Not a clue what vendor financing or an instalment contract is? Don't worry – I've never done this type of deal before, so I made sure Thor clarified everything with a real-life example.
In this interview, you'll learn:
- How Thor went from an underground mine in Australia to being a shopfitter in Ireland to being a property investor in London
- Why Thor picked London as the place to learn his new trade
- What exactly an instalment contract is!
- The factors that make an instalment contract arrangement attractive to vendors (and it's not normally to do with being financially distressed)

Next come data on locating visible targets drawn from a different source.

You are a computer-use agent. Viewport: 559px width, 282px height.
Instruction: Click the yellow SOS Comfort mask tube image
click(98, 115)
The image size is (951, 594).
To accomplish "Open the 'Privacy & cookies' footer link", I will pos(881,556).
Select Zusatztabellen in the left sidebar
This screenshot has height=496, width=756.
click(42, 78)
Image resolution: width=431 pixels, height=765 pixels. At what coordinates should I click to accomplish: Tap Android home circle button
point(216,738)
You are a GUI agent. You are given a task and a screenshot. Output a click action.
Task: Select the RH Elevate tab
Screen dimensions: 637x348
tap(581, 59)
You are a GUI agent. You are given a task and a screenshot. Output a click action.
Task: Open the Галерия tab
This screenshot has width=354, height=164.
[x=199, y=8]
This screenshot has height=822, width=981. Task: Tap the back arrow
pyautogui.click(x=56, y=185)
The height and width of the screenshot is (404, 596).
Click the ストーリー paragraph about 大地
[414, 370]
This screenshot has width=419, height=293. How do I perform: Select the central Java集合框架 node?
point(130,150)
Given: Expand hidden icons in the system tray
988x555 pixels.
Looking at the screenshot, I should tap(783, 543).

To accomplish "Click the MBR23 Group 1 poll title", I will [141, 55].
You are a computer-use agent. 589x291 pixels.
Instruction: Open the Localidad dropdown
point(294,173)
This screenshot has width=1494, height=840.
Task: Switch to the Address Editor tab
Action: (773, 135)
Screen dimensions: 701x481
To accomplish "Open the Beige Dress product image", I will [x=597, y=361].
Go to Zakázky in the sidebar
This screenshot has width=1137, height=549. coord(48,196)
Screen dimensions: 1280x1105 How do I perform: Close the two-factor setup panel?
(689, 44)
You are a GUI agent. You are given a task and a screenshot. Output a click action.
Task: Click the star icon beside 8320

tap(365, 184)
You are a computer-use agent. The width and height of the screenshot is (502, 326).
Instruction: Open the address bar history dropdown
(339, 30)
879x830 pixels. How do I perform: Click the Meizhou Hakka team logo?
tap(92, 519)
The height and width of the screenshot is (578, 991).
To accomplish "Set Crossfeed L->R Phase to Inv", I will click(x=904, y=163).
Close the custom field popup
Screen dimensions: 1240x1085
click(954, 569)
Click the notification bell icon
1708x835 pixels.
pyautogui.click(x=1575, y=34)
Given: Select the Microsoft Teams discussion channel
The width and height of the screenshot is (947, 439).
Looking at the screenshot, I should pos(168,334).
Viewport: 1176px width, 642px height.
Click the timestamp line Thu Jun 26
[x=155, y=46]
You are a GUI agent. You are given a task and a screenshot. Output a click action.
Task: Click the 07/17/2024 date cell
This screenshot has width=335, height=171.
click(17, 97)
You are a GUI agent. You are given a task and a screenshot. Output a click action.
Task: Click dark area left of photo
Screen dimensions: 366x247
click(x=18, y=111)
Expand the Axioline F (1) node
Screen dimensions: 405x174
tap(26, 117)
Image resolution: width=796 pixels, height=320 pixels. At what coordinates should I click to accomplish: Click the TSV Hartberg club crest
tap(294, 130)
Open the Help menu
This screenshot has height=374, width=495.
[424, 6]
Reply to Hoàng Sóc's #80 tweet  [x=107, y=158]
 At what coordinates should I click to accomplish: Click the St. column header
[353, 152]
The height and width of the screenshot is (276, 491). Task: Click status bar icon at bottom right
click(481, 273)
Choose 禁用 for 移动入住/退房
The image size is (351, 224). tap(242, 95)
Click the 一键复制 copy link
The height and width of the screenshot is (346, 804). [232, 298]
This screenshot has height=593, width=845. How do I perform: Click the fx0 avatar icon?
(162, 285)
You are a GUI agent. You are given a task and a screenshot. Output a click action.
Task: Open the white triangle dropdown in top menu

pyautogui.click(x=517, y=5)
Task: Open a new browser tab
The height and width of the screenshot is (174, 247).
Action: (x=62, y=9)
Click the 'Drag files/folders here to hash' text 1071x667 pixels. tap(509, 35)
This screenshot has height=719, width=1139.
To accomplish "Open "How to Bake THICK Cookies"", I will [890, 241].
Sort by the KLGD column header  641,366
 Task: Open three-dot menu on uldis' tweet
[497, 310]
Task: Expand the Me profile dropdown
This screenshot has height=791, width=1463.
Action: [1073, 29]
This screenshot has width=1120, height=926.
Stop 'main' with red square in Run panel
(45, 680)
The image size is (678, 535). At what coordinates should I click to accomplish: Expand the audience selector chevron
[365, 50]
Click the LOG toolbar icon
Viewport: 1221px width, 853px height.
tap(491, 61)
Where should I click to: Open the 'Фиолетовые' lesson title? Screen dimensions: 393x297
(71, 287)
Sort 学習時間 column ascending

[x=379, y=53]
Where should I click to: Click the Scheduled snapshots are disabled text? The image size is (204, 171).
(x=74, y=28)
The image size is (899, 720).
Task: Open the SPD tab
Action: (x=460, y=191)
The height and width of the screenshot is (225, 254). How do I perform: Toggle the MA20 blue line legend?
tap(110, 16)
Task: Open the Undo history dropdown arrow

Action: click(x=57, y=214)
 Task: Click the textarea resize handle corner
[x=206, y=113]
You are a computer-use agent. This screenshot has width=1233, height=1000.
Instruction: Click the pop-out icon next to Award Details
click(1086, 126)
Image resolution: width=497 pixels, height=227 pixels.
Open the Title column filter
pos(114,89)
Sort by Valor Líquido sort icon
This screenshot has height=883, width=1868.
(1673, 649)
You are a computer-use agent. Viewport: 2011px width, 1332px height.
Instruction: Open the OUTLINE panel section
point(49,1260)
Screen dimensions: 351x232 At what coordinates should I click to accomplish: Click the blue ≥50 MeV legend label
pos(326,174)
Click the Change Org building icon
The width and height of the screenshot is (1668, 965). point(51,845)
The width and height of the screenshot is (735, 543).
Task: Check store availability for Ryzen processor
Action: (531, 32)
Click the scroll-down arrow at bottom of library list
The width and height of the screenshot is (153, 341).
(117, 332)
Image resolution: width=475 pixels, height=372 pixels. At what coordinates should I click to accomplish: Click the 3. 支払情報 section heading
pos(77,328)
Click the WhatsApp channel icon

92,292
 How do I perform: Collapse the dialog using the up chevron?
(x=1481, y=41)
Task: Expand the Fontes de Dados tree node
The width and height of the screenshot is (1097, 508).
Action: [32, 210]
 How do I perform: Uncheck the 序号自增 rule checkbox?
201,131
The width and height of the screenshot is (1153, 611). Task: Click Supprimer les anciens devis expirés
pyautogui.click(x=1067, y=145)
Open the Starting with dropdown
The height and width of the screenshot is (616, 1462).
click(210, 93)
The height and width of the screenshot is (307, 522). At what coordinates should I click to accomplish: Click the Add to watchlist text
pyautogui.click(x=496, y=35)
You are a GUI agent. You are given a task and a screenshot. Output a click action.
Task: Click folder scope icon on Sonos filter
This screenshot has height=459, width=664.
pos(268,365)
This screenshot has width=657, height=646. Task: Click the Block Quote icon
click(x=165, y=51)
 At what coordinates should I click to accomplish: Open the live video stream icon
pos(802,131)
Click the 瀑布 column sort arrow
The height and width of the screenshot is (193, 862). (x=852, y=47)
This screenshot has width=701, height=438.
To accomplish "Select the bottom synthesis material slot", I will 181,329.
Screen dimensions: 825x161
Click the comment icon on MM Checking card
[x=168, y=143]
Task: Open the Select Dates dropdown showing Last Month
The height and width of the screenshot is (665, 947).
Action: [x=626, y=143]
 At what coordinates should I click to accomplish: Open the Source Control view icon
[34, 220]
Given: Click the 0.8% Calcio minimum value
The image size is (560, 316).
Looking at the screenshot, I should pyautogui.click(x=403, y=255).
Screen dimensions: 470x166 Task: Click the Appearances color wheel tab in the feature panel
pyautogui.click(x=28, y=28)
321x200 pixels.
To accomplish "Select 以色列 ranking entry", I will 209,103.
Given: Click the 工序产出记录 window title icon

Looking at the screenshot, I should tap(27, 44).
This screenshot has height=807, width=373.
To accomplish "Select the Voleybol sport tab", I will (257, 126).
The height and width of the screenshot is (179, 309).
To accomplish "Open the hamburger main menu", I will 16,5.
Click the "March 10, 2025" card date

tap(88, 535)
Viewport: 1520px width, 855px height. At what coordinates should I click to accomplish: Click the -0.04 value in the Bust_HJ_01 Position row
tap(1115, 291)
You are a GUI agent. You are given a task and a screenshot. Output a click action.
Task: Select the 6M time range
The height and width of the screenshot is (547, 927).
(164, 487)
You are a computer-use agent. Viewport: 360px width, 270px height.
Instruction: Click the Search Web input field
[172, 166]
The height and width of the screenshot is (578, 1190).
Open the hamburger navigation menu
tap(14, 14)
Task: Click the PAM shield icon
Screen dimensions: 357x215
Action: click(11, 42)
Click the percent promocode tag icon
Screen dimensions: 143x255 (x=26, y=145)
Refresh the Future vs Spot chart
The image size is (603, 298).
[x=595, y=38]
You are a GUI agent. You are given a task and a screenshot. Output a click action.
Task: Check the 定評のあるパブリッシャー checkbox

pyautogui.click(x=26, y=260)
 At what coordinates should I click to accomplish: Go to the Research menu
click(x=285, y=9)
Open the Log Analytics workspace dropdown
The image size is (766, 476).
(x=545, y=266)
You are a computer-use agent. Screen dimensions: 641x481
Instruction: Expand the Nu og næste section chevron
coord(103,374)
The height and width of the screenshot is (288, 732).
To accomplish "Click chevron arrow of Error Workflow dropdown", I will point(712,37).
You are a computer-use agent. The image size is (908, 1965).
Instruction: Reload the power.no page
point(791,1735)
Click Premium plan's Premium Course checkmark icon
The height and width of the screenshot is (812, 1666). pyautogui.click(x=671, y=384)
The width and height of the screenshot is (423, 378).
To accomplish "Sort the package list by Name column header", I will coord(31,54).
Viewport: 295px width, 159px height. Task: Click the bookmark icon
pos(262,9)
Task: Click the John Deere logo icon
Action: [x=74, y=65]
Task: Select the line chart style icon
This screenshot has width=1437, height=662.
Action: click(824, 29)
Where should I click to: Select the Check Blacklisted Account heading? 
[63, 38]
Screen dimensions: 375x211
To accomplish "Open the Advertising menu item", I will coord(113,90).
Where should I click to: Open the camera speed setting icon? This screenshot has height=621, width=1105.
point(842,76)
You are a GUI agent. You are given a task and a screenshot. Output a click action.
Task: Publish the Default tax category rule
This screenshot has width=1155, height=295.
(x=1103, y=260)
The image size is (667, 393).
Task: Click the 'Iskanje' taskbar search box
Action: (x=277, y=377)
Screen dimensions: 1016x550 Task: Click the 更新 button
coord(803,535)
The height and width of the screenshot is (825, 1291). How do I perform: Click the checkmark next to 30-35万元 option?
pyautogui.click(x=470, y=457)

- Why instalment contracts are more palatable to vendors than lease options
- How to show the vendor the benefits and make them fully understand the process
- The methods Thor uses to find suitable deals
- Thor's multiple exit strategies (and how they can help to avoid letting agents' fees)
Thor's example of buying a property in neutral/negative equity with an instalment contract
Enfield, North London
List price: £305,000
Mortgage payments: £650pcm (interest only)
- Vendor got £3,000 upfront to move into another rented property
- Thor spent £11,000 on legals, maintenance etc
- Wrote off the 2nd charge to bring the debt to £280,000
- Thor exchanged on the property and arranged with the bank to take over the mortgage payments
- The mortgage has 18 years left to run, and completion has been set to coincide with redemption of the mortgage.
So Thor's exit strategy is to refinance or sell the house in the future. In the meantime he's making a monthly profit of nearly £1,000.
When he does sell the property, he has a side agreement with the vendor to pay him an extra £10,000. If the vendor had sold conventionally he'd have ended up with no profit, so he's happy to wait.